Three years ago, my mom flew up to Ottawa a couple of days before Thanksgiving so I wouldn't have to drive home alone. We went out for dinner at a restaurant in the Glebe, just a stone's throw from my attic apartment, and ate some of the best carrot soup in all creation. On the road back to Hamilton, we stopped at my best friend's house to pick up the bridesmaid dress her mom had altered for me (the top was way too big, and the skirt was way too small; I was going pear-shaped on so many levels that fall). The dress pickup was mostly a great excuse for my mom to meet Freya's brand-new baby boy, Finlay Peter, only a few weeks old. I remember holding him while Freya ran downstairs to change the laundry, and as she yelled back up the stairs to us, Finn turned his head toward the sound of her voice.
I spent that weekend in wedding mode as two more of my best friends got married on one of those warm, gorgeous October afternoons that you always wish for but never get when you need. I sat at the head table and cried at the speeches and thought of my own other half, hidden in a cabin in the woods, hours away, agoraphobic, denying everything.
Two years ago, I had to work on Thanksgiving weekend. My mom took the train to Kingston, my new forever home, and we ate dinner at Chez Piggy, tucked away cozy and warm at a corner table on a rainy night. On Sunday, my brother drove up from Hamilton and my other half drove in from the hideout, and we all trekked down to the waterfront for a long afternoon walk. The leaves were falling and the wind howled and the old psychiatric hospital buildings seemed even more ominous than usual. Mom and my brother left early on Monday morning, and the other half and I went back to bed and stayed there all day, keeping each other warm.

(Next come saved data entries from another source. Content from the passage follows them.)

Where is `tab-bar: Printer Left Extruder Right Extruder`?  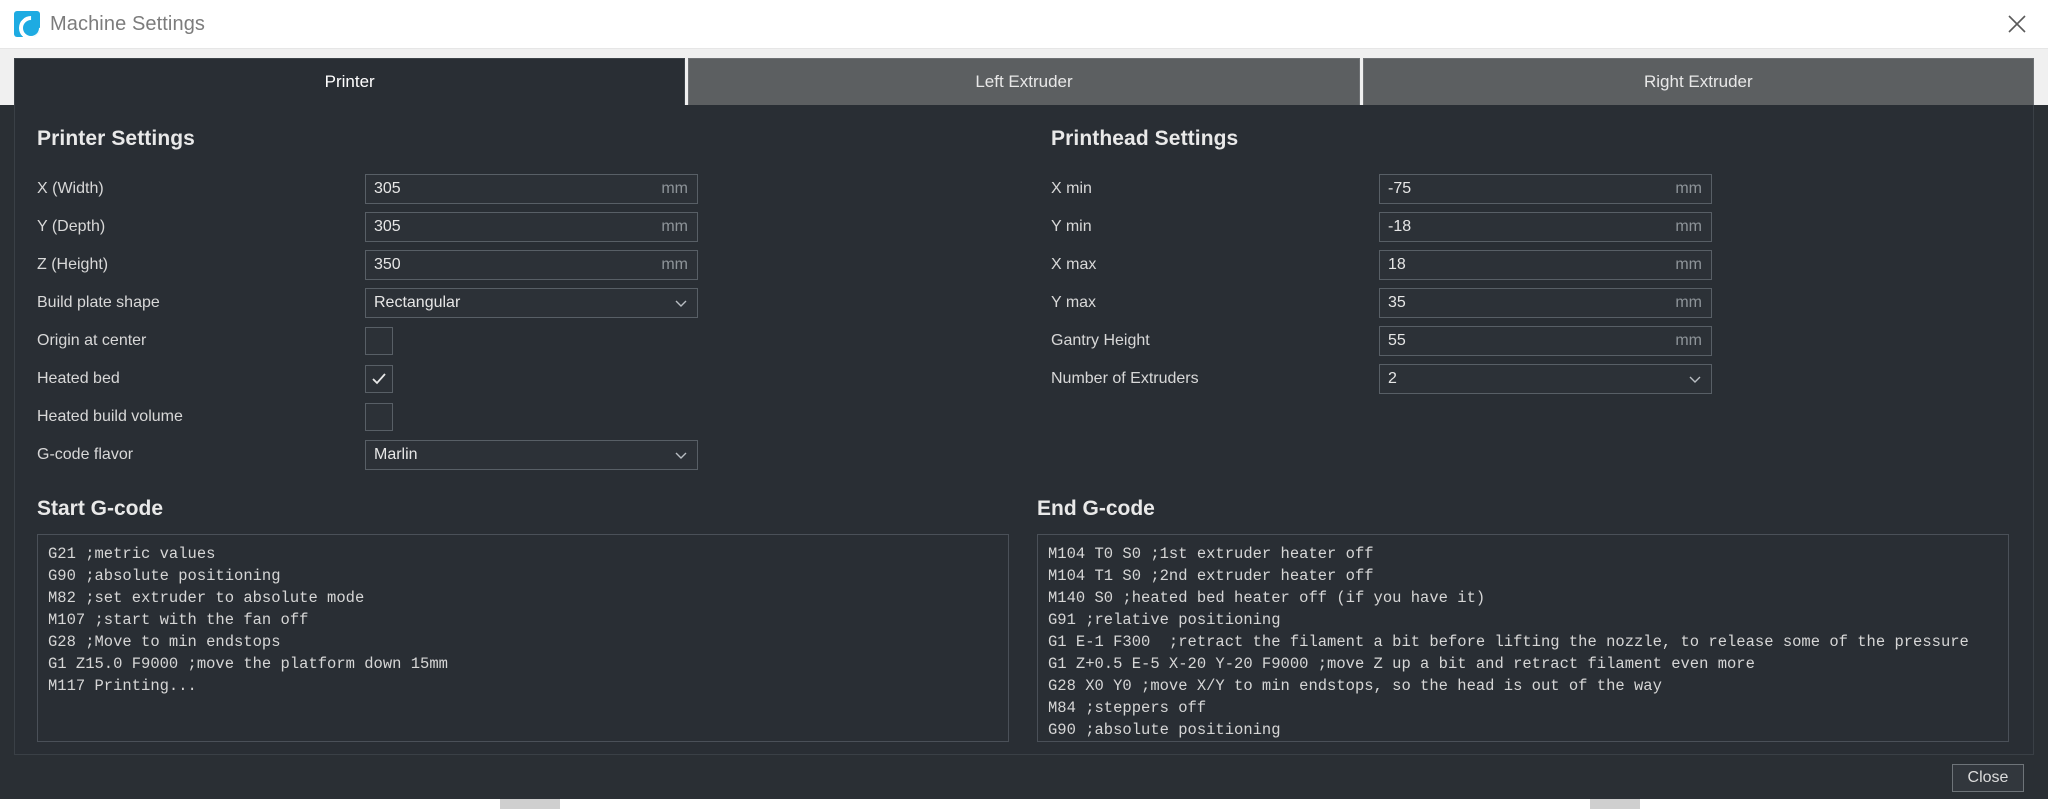 tab-bar: Printer Left Extruder Right Extruder is located at coordinates (1024, 77).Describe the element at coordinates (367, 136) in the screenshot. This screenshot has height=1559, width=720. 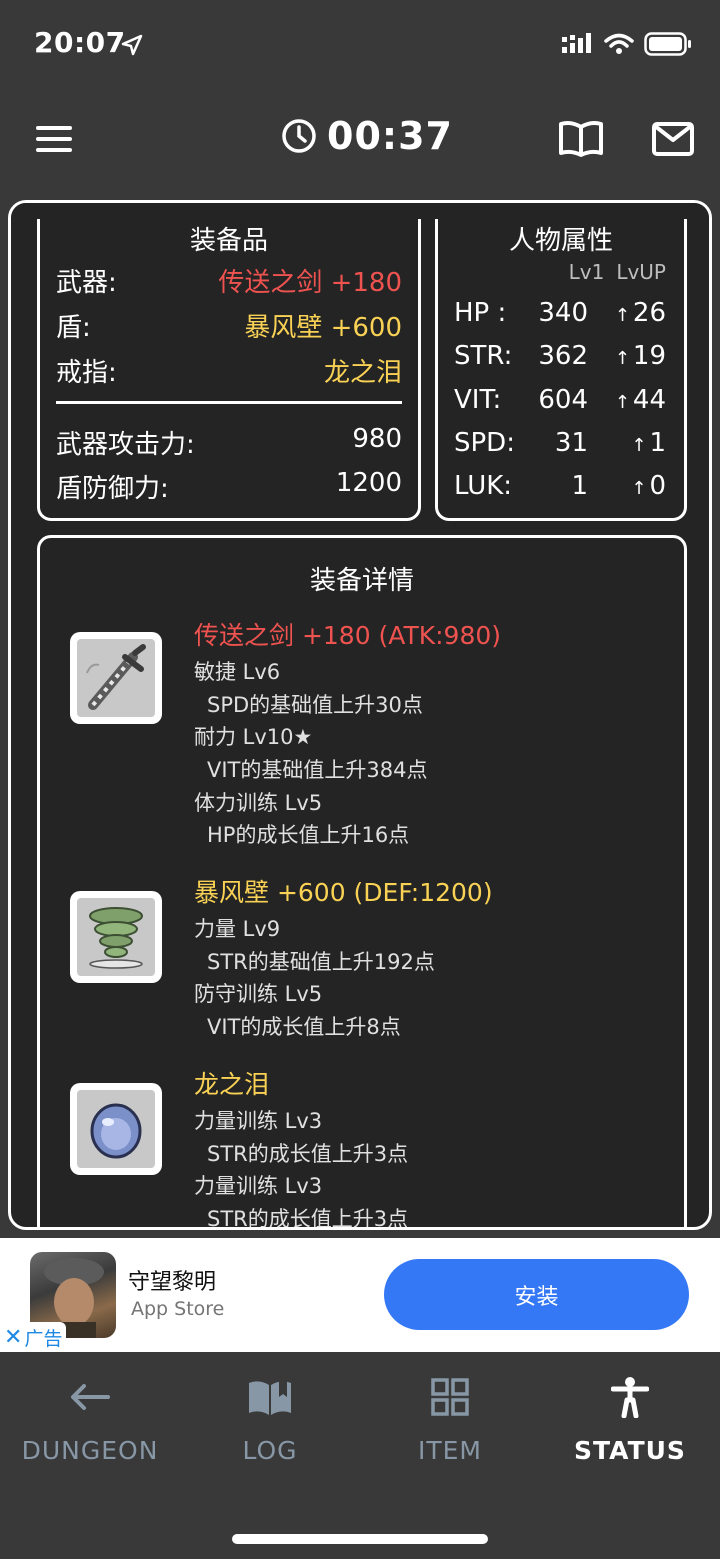
I see `timer: 00:37` at that location.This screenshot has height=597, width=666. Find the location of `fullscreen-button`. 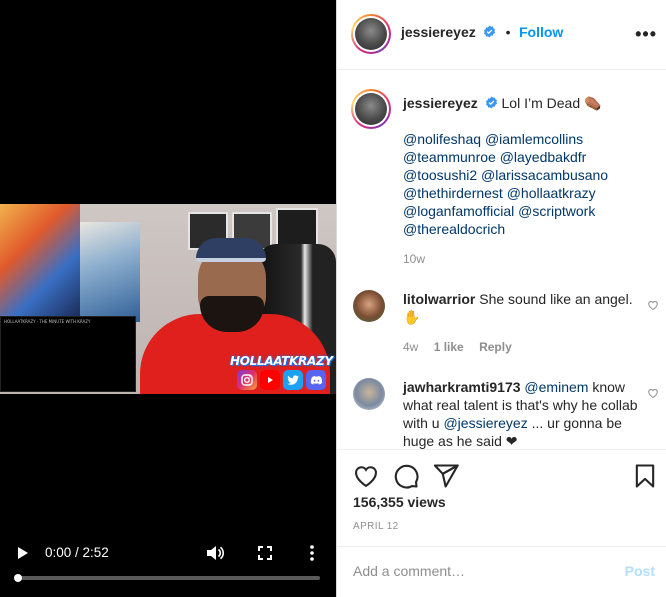

fullscreen-button is located at coordinates (265, 553).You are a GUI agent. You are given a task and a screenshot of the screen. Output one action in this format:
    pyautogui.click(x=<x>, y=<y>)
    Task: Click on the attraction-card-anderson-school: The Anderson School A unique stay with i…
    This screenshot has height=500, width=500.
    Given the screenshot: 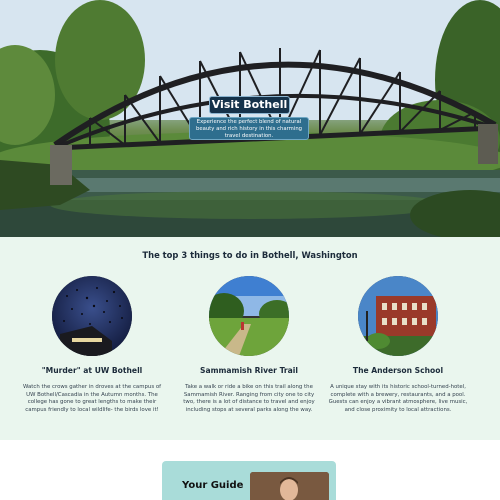 What is the action you would take?
    pyautogui.click(x=398, y=345)
    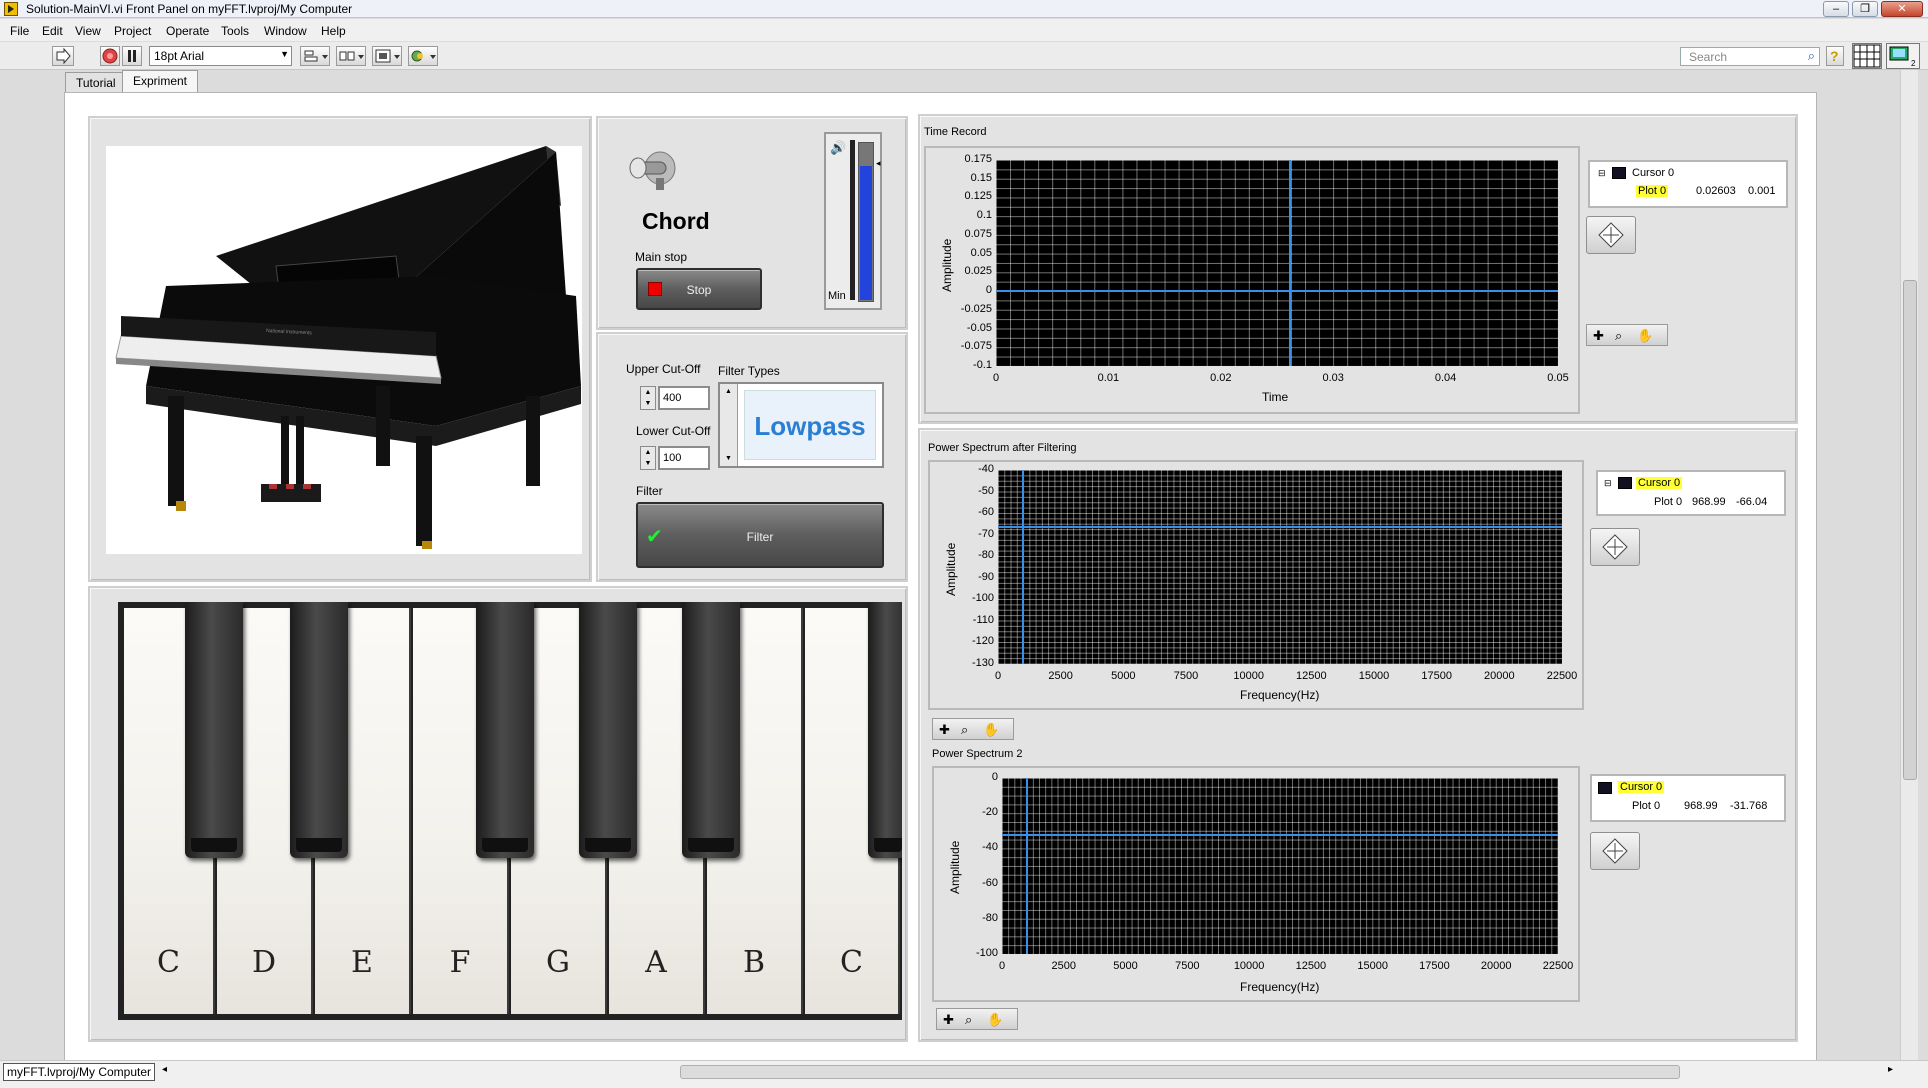  Describe the element at coordinates (608, 730) in the screenshot. I see `black-key-g-sharp` at that location.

One year ago, he made a promise to come along on the long drive back home to Hamilton for Thanksgiving dinner. He was a man who was hard to pin down, and I was so incredibly happy to know that he would be in the driver's seat, at the dinner table next to me, tossing and turning on the creeky pullout in my parents' basement. The day before we left, he called and told me he couldn't go. He was building a house, and stewarding his land, and I tried to believe what he was saying, that he was doing this for both of us, that this was the hard part, that it would get easier. I cried into the phone like a character in a Judy Blume book. Then I picked myself up and drove myself home. That weekend in Hamilton, I went to a yoga workshop and felt my heart open up wider than ever before. I felt so incredibly grateful for the long hard road that led me to that sunny studio, that dingy rented mat.
This year, I'm potting chrysanthemums on my own front porch and ripping up rudbeckia in my own backyard, getting ready for next year's epic vegetable patch. I'm on my own. I've made my way home and my long drive to dinner is only about twelve minutes, door to door. I'm teaching my own yoga classes and telling my students to think about gratitude, to think of the things worth being thankful for, to keep an eye out for them. They always pop up in the most unexpected places.